DayStar, meanwhile, is going after wider profit margins rather than volume sales. "I don't envision us as a volume company," said Andrew Lewis, chief executive of DayStar. "We'll probably sell about a tenth of the Mac systems because we're higher priced. We may sell in excess of 5,000 units this year. That'll be up about 30 to 50 percent from what we did last year."

He added his company, nestled in the mountains of Georgia, is on the cusp of turning a profit. "We've gone after the digital and video effects market, or multimedia publishing, since day one. We have a lot of different video multiprocessing and can now do all these different applications on one platform. We think this will be the common way to go in two years, where you don't need special boxes to do video editing," Lewis said.

The company has developed software called nPOWER that allows Mac OS systems to use four processors within one box. DayStar also launched a system at Macworld Expo that groups together 16 separate machines each with four processors--in what is called a cluster--for a total of 12,000 MHz of performance.
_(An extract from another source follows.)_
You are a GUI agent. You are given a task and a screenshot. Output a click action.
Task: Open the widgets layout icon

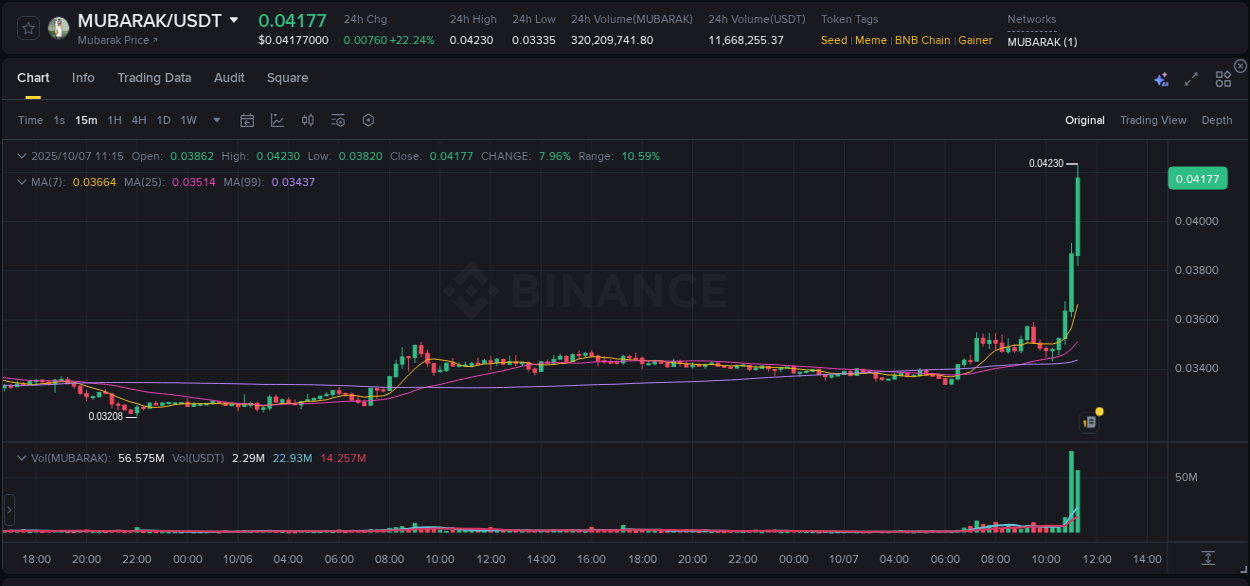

DayStar plans to go public in the future, but Lewis said much of that decision depends on the success of Apple. Without a bullish outlook for Apple, it will be difficult to generate excitement on Wall Street for any Mac clone maker launching an IPO.

And finally, there's Power Computing. The first company to obtain a Mac OS license from Apple has shipped nearly 100,000 units in its first year and was able to turn a profit after its first full quarter, said company founder, chairman, and CEO Stephen Kahng.

The company, unlike the other Mac troops, is a direct seller of clones to the end user. Its strategy is to cut its overhead while increasing flexibility to deliver a range of systems via direct channels, Kahng said.

So be it by retail stores, resellers or telephone, the Mac clone makers are coming ashore.